Athos shook his head. “Indeed no.”

“We’d be very poor friends if we allowed you that course of action,” Aramis said. “It is one thing to kill someone in a duel, but another and quite different thing to kill him by stealth and in the dark, or to kill someone of such markedly inferior strength as Monsieur Coquenard. If you kill him it will be murder, and they’ll execute you, Porthos.”

Porthos was quiet a moment, then frowned and asked, as if the question were difficult to formulate, “I am to allow him to live, then? To go on as though nothing had happened? I know that the Cardinal has many such debts to his conscience and yet goes on living and, such as it is, ruling France. But surely, you don’t expect me to take the murder of my son in the same manner and to-”

“No,” D’Artagnan said. “No. We wouldn’t expect it and, indeed, wouldn’t look for it. Only that… to get your revenge, you will need to involve the law and that will necessitate more proof than the fact that Monsieur de Comeau was indebted to Monsieur Coquenard, because I fancy that hundreds of people are, and are not, for all that, murderers.”

“But-” Porthos said.

“What this means,” Athos said, his voice serious. “What D’Artagnan is trying to say is that we must gather more proof of his guilt.”

“How?” Porthos asked.

“Well, that was what I was thinking of,” D’Artagnan said. “And why I thought I could not allow this meeting to end before I had established it. We must find out why Guillaume had your genealogy, and indeed if it was him who gathered it or if someone gave it to him, and if he got it, at whose request.”

“How can we find out if he was the one who gathered it,” Porthos said, “when he’s dead? And you’re forgetting he went to St. Guillaume du Vallon.”

D’Artagnan inclined his head. “I’m not forgetting it, Porthos. Indeed, I’m not. But just because he went there, or was persuaded to go there, doesn’t mean he was the one who researched your genealogy-a difficult labor for a lad. And tedious, besides.”

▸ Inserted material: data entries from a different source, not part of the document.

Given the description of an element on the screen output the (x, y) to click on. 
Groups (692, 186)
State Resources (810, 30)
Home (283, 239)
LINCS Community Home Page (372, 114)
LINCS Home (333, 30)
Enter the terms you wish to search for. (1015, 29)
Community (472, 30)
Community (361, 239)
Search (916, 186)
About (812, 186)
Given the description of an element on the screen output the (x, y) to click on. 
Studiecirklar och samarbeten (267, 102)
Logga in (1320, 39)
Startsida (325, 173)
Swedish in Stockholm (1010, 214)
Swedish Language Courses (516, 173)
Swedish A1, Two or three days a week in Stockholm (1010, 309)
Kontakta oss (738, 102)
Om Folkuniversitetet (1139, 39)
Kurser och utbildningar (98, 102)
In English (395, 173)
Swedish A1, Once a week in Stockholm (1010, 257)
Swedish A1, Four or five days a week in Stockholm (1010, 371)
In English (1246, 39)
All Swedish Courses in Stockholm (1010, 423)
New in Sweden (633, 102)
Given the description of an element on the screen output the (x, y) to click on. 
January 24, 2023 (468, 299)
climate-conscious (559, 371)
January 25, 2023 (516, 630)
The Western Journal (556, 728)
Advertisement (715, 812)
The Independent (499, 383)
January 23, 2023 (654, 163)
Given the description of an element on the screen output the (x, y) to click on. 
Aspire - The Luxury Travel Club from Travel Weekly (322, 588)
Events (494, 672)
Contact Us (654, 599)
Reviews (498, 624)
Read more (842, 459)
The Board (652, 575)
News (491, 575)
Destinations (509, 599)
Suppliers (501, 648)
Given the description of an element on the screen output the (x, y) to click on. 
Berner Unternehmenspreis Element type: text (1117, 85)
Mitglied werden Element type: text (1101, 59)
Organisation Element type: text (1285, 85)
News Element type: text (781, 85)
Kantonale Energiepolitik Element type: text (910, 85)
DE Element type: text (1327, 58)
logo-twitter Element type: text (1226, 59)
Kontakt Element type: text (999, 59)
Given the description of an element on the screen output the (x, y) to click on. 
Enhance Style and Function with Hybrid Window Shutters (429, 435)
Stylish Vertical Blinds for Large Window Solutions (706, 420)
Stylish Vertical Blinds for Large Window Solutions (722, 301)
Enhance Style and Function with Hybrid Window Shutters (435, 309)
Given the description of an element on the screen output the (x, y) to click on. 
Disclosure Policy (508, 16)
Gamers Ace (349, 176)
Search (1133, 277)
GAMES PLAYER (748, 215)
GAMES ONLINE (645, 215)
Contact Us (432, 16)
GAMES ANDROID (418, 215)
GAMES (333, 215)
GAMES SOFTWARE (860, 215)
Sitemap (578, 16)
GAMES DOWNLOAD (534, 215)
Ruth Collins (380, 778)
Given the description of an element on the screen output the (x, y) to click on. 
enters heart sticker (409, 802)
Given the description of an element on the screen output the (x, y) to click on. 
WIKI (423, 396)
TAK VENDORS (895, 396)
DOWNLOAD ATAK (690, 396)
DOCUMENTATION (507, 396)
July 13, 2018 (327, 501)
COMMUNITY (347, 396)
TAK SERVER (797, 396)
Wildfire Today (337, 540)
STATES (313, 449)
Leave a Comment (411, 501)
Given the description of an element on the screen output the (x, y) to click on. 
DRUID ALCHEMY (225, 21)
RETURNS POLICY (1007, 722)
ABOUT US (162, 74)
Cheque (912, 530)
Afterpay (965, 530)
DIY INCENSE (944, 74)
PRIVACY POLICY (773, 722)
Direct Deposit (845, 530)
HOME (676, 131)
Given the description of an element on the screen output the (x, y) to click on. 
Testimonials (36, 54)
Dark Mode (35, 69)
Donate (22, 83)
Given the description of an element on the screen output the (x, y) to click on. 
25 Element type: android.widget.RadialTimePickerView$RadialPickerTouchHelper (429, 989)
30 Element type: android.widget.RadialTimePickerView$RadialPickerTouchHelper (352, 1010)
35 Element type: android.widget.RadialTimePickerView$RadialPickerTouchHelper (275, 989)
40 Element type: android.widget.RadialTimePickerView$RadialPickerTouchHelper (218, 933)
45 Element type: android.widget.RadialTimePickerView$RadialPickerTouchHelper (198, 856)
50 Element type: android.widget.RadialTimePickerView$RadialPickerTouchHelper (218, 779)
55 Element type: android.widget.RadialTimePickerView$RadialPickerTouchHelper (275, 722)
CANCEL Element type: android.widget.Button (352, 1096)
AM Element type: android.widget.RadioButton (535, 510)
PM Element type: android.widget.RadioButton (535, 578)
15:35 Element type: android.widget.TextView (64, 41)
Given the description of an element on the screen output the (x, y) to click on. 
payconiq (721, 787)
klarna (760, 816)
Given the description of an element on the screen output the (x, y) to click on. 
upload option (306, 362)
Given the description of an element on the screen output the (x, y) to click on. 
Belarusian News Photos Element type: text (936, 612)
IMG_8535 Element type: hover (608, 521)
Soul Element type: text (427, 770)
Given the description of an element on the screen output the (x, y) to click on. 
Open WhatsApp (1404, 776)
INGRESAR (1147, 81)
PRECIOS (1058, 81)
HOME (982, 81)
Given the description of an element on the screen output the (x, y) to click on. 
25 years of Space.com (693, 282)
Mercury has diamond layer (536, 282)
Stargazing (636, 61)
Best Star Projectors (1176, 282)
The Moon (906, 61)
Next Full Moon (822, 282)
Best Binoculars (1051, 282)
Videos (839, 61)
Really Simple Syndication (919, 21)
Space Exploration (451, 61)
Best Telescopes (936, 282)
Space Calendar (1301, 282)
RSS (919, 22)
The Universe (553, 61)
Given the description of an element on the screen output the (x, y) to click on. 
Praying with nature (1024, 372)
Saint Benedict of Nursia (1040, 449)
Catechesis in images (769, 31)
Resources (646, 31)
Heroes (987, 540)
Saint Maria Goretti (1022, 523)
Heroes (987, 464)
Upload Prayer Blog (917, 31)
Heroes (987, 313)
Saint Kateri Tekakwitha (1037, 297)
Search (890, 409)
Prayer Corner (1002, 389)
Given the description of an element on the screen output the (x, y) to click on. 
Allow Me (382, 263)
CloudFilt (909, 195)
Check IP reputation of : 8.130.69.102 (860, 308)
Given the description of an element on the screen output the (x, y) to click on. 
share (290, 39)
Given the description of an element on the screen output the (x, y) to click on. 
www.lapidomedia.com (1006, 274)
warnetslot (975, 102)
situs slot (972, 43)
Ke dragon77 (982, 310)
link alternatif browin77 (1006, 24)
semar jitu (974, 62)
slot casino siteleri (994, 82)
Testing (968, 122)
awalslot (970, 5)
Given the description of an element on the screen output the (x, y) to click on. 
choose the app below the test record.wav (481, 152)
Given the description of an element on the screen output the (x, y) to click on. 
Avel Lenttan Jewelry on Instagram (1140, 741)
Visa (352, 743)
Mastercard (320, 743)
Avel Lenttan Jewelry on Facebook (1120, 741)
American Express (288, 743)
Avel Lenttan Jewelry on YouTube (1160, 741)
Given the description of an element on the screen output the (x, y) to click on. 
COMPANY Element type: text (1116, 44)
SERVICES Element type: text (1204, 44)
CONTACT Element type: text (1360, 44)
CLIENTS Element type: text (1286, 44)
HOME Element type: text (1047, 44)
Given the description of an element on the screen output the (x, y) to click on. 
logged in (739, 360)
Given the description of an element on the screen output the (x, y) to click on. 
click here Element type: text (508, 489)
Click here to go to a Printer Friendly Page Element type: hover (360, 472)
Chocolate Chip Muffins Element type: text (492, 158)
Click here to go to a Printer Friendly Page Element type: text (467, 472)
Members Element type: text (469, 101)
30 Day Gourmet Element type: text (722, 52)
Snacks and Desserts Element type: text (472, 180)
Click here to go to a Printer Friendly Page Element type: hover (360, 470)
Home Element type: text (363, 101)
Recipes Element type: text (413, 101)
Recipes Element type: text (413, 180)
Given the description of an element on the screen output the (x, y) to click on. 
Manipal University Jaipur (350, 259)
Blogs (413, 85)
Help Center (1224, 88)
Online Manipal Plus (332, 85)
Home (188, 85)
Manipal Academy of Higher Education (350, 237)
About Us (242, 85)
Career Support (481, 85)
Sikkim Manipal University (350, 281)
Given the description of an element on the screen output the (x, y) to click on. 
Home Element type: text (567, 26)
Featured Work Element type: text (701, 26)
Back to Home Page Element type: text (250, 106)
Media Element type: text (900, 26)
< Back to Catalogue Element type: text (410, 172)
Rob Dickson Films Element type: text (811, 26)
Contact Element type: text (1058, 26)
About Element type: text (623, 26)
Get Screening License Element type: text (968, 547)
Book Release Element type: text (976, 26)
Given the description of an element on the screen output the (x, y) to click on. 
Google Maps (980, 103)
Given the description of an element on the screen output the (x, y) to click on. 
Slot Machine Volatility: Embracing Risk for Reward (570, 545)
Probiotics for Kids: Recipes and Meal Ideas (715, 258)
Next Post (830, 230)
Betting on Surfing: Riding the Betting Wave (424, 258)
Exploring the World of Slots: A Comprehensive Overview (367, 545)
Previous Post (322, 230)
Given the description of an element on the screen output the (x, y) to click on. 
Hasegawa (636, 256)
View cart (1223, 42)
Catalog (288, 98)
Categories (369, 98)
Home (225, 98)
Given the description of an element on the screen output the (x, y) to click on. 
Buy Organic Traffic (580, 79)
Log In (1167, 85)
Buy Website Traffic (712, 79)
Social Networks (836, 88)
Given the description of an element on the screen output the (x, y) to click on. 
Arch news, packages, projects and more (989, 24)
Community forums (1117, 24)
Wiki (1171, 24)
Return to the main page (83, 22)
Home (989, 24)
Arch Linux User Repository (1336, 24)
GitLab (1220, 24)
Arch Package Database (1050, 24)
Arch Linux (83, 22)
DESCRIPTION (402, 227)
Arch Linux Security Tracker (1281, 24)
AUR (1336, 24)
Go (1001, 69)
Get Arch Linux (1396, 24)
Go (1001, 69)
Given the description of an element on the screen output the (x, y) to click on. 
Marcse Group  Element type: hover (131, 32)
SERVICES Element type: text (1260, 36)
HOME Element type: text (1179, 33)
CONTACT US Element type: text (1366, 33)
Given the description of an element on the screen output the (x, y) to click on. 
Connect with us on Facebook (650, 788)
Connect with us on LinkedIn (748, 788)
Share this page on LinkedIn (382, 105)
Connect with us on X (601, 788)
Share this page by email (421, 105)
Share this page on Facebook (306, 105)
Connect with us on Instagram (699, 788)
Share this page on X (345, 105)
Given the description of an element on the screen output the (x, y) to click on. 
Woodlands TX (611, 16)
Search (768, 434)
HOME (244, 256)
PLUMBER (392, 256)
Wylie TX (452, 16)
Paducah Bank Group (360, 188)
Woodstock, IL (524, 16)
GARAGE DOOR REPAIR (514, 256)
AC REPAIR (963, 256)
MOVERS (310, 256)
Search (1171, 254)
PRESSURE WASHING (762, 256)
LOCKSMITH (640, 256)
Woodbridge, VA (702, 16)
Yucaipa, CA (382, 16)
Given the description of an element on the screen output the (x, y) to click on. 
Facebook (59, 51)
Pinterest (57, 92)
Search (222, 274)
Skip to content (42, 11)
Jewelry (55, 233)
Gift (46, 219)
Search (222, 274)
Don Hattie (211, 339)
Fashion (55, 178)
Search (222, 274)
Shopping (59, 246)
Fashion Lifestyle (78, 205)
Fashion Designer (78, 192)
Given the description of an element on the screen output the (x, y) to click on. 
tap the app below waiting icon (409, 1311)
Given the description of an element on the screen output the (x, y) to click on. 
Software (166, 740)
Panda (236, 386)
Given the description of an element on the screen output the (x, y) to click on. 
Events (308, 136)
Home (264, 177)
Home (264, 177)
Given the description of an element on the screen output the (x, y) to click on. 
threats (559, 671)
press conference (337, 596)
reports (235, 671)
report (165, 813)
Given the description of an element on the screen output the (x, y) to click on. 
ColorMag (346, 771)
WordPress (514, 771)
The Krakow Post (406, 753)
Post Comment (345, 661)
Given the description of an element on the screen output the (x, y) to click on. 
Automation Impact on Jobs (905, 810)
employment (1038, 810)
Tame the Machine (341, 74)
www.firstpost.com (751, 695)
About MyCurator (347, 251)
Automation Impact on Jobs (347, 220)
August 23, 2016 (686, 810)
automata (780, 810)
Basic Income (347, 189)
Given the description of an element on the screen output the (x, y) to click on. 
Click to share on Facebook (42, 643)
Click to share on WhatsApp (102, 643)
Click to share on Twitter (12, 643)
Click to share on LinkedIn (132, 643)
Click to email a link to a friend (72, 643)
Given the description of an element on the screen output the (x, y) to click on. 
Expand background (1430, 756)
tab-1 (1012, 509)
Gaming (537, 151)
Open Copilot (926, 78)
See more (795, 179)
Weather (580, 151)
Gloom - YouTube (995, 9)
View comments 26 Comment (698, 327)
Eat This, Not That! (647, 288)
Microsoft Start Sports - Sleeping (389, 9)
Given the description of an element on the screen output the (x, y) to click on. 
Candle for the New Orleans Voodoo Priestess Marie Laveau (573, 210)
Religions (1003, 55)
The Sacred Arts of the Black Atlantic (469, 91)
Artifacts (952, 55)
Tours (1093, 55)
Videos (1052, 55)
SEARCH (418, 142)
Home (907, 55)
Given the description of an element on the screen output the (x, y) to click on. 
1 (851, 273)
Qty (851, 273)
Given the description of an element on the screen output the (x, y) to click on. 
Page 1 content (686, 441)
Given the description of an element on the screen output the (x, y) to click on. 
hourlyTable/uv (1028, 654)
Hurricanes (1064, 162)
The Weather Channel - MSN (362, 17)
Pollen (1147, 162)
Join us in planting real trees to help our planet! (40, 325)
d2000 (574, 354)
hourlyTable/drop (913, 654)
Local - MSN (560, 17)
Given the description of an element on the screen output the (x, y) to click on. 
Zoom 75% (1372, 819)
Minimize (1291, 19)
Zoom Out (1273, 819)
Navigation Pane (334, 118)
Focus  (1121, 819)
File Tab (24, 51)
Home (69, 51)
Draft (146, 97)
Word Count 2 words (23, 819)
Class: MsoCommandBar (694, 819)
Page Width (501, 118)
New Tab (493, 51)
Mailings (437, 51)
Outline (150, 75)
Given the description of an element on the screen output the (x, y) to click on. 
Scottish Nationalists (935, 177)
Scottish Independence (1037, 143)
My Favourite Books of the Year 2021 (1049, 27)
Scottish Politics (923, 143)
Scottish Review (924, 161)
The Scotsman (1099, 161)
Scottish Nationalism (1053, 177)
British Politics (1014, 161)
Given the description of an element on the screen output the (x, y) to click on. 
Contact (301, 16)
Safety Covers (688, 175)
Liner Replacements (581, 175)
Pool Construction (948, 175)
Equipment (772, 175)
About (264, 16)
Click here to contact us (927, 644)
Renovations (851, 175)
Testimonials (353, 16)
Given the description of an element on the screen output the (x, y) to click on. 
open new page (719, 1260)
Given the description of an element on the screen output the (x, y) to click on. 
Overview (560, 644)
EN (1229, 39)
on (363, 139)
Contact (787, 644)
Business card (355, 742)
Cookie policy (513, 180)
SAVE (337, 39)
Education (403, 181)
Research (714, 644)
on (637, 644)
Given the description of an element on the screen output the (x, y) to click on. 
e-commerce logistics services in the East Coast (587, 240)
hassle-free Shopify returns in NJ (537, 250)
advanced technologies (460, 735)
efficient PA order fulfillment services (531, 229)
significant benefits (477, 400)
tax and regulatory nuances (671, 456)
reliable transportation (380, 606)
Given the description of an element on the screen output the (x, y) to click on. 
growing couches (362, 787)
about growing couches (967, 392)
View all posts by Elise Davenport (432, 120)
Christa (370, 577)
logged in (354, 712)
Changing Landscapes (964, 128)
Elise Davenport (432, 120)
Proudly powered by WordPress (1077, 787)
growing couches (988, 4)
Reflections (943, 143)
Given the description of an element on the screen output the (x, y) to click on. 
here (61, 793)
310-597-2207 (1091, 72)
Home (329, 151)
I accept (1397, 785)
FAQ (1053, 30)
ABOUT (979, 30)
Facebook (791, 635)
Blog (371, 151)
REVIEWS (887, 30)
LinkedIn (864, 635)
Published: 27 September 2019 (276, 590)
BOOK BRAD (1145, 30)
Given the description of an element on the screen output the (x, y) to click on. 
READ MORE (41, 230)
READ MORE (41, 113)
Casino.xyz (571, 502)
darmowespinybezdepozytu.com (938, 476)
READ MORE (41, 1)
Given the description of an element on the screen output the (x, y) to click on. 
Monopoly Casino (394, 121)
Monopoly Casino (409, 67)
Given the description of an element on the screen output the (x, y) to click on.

“True, but in any case, he’s dead. How will we find-”

“If he went to the village, he stayed with someone and might have talked to someone,” D’Artagnan said. “We should go, all of us, and talk to people and find out what he did.”

“In my lands?” Porthos asked. “In my father’s lands? You want me to go and question my father?”

“Your father,” Athos said, with a speculative tone.

“Athos, it would be monstrous.”

“No more monstrous than things that happen daily,” Athos said.

"But…”

“We must,” Aramis said. “Go, as the Gascon says. We will ask leave of Monsieur de Treville.”

“And I will ask leave of Monsieur des Essarts,” D’Artagnan said.

“And before all of that, I shall go and talk to Athenais,” Porthos said.